Exercise goal: Locate every line in the rows below that contains the string "Manager" and copy each one out. Case counts.

------ Data lines

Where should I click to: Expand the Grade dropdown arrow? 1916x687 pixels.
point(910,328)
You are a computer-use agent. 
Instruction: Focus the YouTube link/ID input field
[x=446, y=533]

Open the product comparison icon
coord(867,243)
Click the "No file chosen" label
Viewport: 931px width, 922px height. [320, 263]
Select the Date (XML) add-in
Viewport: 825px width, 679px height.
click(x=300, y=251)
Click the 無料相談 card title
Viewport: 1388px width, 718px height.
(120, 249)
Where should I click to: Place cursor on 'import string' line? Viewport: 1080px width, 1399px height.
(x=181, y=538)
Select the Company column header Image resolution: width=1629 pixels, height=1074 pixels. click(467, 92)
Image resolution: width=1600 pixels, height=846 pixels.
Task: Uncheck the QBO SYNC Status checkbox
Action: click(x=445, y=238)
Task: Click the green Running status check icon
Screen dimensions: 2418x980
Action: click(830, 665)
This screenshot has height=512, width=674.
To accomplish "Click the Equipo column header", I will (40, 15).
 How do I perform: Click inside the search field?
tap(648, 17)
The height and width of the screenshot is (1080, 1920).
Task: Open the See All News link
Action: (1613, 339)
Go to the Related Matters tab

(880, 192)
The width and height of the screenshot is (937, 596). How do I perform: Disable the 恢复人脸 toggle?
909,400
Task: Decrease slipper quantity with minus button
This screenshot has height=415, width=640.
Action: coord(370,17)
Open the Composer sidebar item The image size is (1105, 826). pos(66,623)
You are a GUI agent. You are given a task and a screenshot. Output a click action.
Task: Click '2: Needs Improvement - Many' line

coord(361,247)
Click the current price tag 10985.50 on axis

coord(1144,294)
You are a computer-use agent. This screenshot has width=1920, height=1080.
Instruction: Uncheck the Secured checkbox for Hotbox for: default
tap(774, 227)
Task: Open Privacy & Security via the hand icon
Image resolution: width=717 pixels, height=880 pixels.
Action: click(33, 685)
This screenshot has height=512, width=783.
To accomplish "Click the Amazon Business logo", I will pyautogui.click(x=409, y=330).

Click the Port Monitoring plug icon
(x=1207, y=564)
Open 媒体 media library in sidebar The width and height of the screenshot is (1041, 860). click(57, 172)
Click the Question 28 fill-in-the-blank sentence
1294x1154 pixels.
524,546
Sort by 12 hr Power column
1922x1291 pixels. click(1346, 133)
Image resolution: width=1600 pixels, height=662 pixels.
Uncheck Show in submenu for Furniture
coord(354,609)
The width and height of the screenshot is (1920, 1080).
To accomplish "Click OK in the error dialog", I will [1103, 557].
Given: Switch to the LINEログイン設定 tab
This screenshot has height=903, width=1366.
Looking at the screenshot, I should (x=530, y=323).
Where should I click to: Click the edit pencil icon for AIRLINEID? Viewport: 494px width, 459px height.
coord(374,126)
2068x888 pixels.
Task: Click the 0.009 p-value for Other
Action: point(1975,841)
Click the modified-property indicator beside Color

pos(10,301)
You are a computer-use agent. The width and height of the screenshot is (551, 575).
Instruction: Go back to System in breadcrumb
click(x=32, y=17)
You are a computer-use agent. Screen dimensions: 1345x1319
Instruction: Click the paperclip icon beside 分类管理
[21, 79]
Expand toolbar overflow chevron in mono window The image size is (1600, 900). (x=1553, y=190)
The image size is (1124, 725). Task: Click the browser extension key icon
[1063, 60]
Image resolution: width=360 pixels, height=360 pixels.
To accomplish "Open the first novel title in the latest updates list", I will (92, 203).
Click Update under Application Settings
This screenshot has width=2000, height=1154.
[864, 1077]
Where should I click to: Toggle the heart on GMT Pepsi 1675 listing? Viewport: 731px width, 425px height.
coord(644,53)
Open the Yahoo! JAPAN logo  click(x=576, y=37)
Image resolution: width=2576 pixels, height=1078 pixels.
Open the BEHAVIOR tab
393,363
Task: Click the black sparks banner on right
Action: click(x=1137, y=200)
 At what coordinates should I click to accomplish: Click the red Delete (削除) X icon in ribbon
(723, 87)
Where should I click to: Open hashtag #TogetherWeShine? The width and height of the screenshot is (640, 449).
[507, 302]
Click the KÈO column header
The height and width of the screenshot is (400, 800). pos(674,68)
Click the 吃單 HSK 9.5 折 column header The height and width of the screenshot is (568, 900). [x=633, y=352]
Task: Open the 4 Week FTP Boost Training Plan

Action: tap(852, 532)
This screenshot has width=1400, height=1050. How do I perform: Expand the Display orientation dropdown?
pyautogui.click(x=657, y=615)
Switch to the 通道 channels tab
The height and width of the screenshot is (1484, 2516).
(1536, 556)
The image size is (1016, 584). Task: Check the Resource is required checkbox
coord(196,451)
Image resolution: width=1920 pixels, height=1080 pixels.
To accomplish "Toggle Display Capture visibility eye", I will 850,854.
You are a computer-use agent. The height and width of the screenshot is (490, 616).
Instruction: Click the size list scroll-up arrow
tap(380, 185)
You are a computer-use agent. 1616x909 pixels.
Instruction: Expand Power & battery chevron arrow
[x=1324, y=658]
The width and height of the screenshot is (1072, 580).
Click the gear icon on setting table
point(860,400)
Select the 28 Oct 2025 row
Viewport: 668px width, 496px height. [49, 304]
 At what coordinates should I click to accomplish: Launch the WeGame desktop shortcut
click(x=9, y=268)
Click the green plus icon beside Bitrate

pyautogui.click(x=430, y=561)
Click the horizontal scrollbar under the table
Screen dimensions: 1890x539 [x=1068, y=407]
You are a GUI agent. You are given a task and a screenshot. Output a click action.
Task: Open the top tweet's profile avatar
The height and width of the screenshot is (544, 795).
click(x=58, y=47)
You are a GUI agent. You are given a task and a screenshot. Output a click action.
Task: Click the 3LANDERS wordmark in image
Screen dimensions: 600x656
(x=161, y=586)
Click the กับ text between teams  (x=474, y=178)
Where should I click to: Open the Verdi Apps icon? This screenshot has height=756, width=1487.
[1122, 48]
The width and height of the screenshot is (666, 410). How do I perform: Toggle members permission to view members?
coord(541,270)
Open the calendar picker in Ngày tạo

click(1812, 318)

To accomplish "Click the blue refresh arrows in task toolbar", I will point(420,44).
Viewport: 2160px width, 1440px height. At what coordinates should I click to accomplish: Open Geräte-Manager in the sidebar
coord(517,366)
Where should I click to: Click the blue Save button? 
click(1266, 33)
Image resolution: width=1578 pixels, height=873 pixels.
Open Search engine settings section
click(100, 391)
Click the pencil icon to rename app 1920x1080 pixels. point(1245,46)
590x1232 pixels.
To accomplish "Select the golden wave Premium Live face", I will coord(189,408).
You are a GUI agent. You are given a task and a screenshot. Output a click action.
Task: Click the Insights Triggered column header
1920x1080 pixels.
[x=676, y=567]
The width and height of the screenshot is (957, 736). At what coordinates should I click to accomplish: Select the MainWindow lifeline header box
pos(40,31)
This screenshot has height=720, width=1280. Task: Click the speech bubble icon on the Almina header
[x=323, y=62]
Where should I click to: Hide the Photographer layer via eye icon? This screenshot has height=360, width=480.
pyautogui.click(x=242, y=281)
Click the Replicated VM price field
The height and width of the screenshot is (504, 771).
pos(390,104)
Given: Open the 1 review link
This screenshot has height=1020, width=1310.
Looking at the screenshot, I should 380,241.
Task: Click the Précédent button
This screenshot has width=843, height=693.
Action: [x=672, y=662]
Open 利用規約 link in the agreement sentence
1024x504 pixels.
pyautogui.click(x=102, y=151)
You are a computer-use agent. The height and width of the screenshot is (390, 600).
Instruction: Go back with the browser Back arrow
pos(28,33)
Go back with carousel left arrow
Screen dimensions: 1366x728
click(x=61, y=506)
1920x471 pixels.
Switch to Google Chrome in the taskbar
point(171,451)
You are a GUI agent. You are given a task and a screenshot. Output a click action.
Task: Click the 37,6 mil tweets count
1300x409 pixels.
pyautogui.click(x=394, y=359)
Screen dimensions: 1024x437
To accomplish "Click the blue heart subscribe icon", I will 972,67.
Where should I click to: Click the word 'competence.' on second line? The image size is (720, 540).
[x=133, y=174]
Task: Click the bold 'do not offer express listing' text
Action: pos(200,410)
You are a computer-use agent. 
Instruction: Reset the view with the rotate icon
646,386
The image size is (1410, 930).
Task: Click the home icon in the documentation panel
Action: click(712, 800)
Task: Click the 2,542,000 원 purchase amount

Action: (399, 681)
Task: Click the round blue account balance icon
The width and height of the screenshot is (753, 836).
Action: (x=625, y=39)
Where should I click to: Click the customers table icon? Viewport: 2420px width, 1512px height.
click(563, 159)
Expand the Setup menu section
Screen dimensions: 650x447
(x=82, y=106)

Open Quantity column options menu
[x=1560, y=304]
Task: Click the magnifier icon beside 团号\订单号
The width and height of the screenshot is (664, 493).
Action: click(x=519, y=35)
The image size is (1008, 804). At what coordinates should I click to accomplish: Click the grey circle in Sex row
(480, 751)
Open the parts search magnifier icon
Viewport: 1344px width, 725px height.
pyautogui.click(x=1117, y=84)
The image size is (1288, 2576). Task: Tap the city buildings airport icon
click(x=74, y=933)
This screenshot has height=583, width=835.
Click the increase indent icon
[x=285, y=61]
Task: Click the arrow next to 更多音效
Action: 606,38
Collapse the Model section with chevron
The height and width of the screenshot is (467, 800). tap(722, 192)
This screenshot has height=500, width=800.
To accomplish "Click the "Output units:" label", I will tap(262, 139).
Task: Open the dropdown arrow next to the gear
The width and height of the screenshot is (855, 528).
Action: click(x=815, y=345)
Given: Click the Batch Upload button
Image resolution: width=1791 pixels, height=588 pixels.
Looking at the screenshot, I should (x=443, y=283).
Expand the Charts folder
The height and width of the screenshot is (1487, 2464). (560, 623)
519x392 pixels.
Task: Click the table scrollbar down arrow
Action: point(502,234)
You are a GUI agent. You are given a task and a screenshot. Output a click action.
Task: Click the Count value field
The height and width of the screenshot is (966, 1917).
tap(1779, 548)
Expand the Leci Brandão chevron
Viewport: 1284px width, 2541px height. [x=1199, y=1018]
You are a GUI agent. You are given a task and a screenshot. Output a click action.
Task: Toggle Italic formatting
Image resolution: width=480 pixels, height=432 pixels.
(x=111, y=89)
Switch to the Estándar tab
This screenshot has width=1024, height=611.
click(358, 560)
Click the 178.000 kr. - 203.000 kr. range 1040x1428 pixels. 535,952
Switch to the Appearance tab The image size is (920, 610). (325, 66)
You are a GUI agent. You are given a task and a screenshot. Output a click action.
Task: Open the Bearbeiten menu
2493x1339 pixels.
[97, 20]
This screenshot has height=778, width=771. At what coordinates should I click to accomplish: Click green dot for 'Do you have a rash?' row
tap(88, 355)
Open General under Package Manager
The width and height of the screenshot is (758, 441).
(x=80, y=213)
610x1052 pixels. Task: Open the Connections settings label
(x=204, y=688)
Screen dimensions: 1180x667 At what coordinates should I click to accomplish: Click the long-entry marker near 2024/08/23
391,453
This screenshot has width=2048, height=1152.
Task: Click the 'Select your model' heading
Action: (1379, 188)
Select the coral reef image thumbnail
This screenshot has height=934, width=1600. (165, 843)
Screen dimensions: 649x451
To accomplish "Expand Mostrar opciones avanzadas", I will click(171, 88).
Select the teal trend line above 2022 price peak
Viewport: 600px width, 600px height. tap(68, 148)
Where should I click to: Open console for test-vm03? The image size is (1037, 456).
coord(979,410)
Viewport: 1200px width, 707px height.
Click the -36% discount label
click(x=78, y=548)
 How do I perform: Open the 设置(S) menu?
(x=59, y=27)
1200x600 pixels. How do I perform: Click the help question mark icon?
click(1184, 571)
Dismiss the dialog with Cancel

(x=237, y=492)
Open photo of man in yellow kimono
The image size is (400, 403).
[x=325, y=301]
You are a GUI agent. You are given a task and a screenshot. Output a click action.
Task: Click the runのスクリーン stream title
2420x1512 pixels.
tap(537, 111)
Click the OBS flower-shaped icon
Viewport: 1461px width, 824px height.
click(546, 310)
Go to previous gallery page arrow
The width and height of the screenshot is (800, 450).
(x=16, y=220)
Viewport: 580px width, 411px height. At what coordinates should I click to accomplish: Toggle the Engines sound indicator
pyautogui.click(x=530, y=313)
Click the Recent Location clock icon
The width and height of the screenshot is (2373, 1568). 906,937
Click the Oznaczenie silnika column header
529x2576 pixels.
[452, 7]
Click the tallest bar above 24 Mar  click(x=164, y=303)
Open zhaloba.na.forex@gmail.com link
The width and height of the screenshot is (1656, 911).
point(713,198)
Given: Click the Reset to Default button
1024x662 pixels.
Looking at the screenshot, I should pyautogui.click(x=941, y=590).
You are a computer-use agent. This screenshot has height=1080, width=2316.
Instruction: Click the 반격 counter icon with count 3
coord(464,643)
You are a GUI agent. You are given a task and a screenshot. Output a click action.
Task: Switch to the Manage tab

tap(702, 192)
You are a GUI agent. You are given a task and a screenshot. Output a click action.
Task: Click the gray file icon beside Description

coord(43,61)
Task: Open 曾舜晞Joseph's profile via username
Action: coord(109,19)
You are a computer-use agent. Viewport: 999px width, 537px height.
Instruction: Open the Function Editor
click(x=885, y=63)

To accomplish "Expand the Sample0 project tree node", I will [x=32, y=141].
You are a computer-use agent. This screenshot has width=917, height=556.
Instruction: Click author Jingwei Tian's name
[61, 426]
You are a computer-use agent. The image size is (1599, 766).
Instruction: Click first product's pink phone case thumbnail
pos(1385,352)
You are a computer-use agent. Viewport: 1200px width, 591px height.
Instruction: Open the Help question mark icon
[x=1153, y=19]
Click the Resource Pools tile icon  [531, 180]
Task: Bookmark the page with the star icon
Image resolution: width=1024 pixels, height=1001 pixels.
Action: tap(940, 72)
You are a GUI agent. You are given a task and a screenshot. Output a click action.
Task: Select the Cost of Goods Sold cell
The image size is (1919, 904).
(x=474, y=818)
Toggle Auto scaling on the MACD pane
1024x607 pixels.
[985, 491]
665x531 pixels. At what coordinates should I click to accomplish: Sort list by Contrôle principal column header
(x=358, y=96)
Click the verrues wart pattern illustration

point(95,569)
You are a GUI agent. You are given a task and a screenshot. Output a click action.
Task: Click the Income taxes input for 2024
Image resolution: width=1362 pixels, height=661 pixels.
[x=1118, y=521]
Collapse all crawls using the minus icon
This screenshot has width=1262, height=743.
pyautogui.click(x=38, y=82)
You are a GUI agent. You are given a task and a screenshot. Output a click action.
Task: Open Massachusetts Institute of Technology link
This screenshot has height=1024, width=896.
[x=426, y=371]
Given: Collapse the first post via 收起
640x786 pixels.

------------

Response to the task:
Viewport: 2160px width, 1440px height. At what coordinates should I click to accomplish: Open Geräte-Manager in the sidebar
Open General under Package Manager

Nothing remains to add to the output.